Involvement of many agencies, departments, rule makers and/or equivalent authorities will overlap, in some instances, and require clarification as relevant law making develops. It’s clear, however, that the approaching nation-wide general legalization of Marijuana will require attention in every American state house. There are many areas, pertaining to this substance, in which new laws will be required and, then, keenly chaptered to avoid, to the extent possible, confusion, ambiguity, and disparate treatment between commercial ventures.

It’d be easy to say it’s best to wait and defer these legislative issues until a later date when legalization is more widely effectuated. It may not take place, perhaps, until beyond many of our life spans. Ignoring the trends may prove to be a mistake, however, since health and safety issues already burden each state where residents grow or into which Marijuana is imported. When that product is for sale, given away, or self-used, and it is adulterated, there should be more strenuous disincentives for that activity than those attached to mere possession.

Poison is serious business and its importance is evident from major concerns’ mass recalls of fruits and vegetables and proteins, among other things, found to cause salmonella, and other harmful exposures. Marijuana, regardless of its source, a greenhouse in California, or an apartment closet in Maine, should have, if nothing else, an implied warranty of merchantability, i.e., that a user can smoke it without endangering his or her health beyond the obvious detriment of filling one’s lungs with smoke. There is an opportunity to regulate, thoughtfully, in advance of the oncoming green deluge which, if not anticipated, or studied, will negatively affect the public’s best interests.

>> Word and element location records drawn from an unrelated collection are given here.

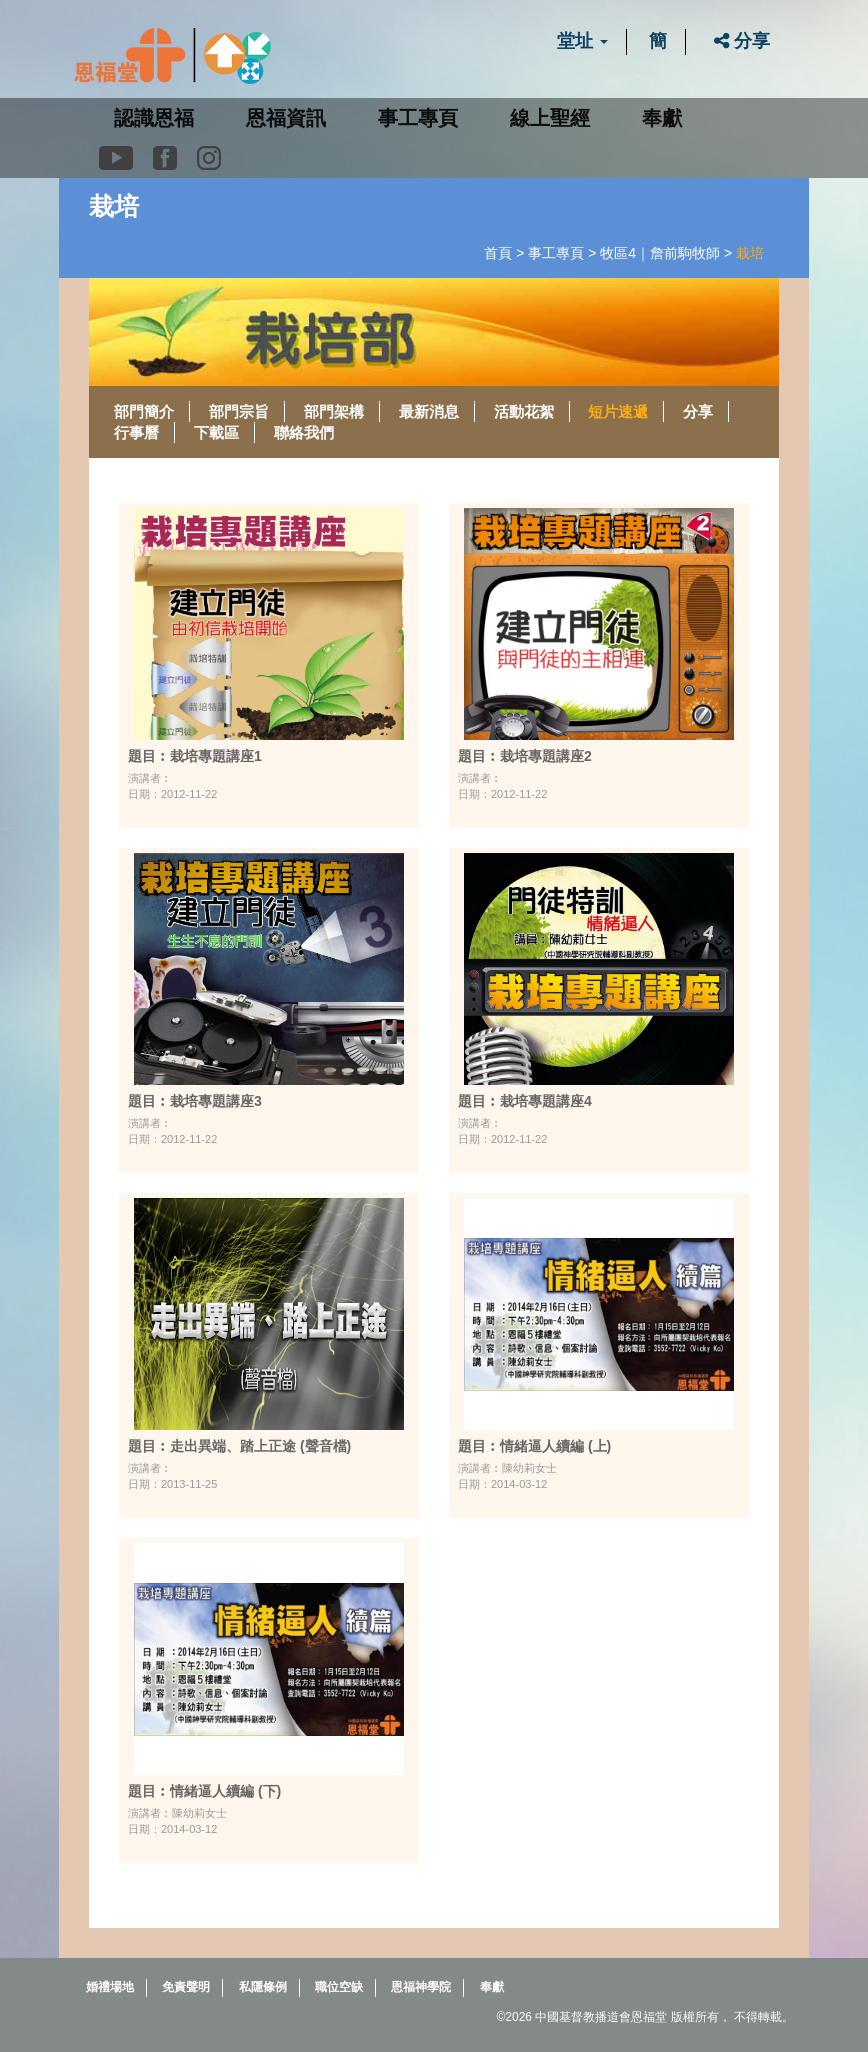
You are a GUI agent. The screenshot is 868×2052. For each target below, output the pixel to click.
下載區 (216, 432)
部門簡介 (144, 411)
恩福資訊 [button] (286, 118)
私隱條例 (263, 1987)
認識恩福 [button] (154, 118)
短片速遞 (618, 411)
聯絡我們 (304, 432)
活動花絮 (524, 411)
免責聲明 (186, 1987)
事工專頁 (556, 253)
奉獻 (662, 118)
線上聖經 (550, 118)
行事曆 (136, 432)
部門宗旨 (239, 411)
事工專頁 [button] (418, 118)
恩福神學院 (421, 1987)
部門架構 (334, 411)
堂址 (582, 41)
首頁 (498, 253)
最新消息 (429, 411)
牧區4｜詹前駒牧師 (660, 253)
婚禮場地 (110, 1987)
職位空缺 (339, 1987)
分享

Dr. Timothy Leary, former Harvard professor, self-proclaimed guru, and LSD cultural icon, advocated for, and used Marijuana, sometimes daily. He once said that only the far left and the far right knew what he was really trying to do in the 1960’s. It will be interesting to see if his predicate to political and societal chaos was correct or if he missed what some call the ostensible reality that Marijuana is a not a gateway to harder drugs but, rather, a socially acceptable, relatively benign substance that’s less destructive and harmful than alcohol, to roughly paraphrase President Obama.

Two Presidents of the United States, so far, have admitted to putting joints in their mouths and more Americans favor legalizing pot than do not. Use and experimentation with Marijuana is increasing exponentially and without the topsy- turvy relativist society Leary envisioned.

The real question that bedevils politicians and law enforcement, alike, is the one, succinctly, posed by California’s four-term Governor, Jerry Brown, who, famously, inquired, “How many stoned people can you have walking around at one time?” As the rush towards general legalization continues, we are about to find out. Will we be ready?